Ibsen Martínez es escritor y ensayista venezolano. Su trabajo puede leerse regularmente en publicaciones locales tales como los diarios “El Nacional”, “Tal Cual” , “El Mundo, economía y negocios”, y el semanario “Zeta”, todos de Caracas (Venezuela). Ha sido colaborador de medios extranjeros como “El País”, “ABC/abcd” (suplemento cultura del diario “ABC”) y “El  Mundo”, de Madrid (España). También de “El Espectador” de Bogotá (Colombia), así como de las revistas literarias y de ideas “Letras Libres” de España, y El Malpensante, de Bogotá (Colombia). Desde 2005 he escrito  ocasionalmente en inglés para “Foreign Policy”, “The Washington Post” y durante cinco años para la página estadounidense “Econlib.org”, especializada en temas económicos.

Durante Semana Santa me las apañé para ver, a solas y casi en preestreno nacional, dos manifestaciones de algo llamado a ser un nuevo género cinematográfico: el documental de tema financiero.

******

• Tareas
a: Edita el fragmento sobre Ibsen Martínez: arranca en las palabras que contienen "Ibsen Martínez es" y para después de "en temas económicos.", poniendo "periódico semanal" en lugar de "semanario".
b: Según el fragmento sobre Ibsen Martínez, ¿es cierto cada enunciado? Responde sí o no y cita las palabras que lo deciden. (i) Ha escrito en inglés para "The Washington Post". (ii) Escribió para "Econlib.org" durante diez años. (iii) Vio los dos documentales acompañado.
c: Sigue escribiendo el fragmento sobre Ibsen Martínez a partir de su última frase.
Las entradas no hacen falta para nada.

• Entradas dadas
******

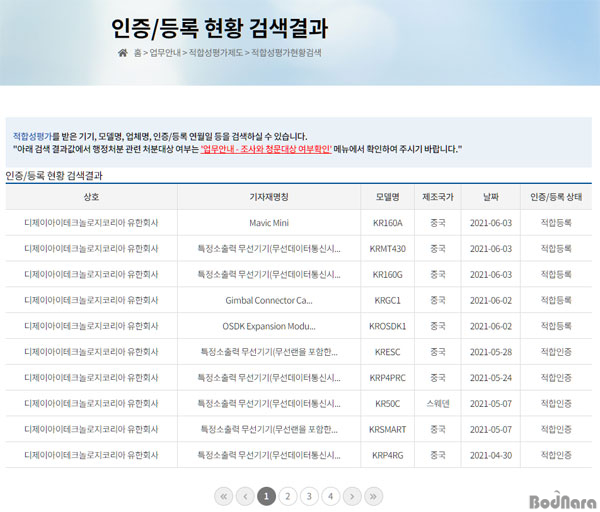Screen dimensions: 600x512
Task: Click the 모델명 column header
Action: pyautogui.click(x=387, y=197)
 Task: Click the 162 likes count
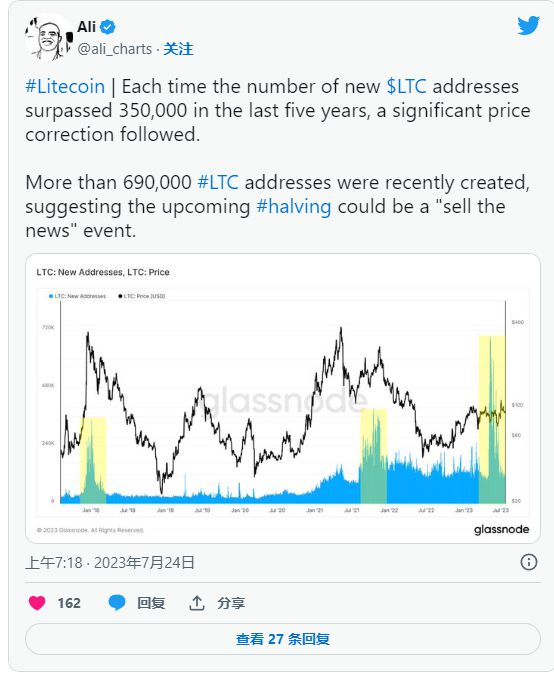[69, 603]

******

• Respuestas por tarea
a:
Ibsen Martínez es escritor y ensayista venezolano. Su trabajo puede leerse regularmente en publicaciones locales tales como los diarios “El Nacional”, “Tal Cual” , “El Mundo, economía y negocios”, y el periódico semanal “Zeta”, todos de Caracas (Venezuela). Ha sido colaborador de medios extranjeros como “El País”, “ABC/abcd” (suplemento cultura del diario “ABC”) y “El  Mundo”, de Madrid (España). También de “El Espectador” de Bogotá (Colombia), así como de las revistas literarias y de ideas “Letras Libres” de España, y El Malpensante, de Bogotá (Colombia). Desde 2005 he escrito  ocasionalmente en inglés para “Foreign Policy”, “The Washington Post” y durante cinco años para la página estadounidense “Econlib.org”, especializada en temas económicos.

b:
(i) Sí: "“Foreign Policy”, “The Washington Post”".
(ii) No: "durante cinco años para la página estadounidense “Econlib.org”".
(iii) No: "a solas y casi en preestreno nacional".

c:
El primero data del año pasado y fue producido por la BBC. Se titula, muy denotativamente, "Los últimos días de la quiebra de Lehman Brothers". No logra salvar el árido escollo con el que siempre describen los espíritus lerdos los temas de economía: "es árido: para dormir culebras, ¿a quién le importa?".

El segundo, y decididamente el mejor, es "Inside Job", el último filme de Charles Ferguson -obtuvo este año el Oscar al mejor documental-, cuya estrategia expositiva rebasa lo meramente didáctico y logra algo que Carlos Botero, el concienzudo crítico cinematográfico de El País, expresa sugestivamente al decir: "en su intento por ser realista y didáctico le ha salido una extraordinaria película de terror".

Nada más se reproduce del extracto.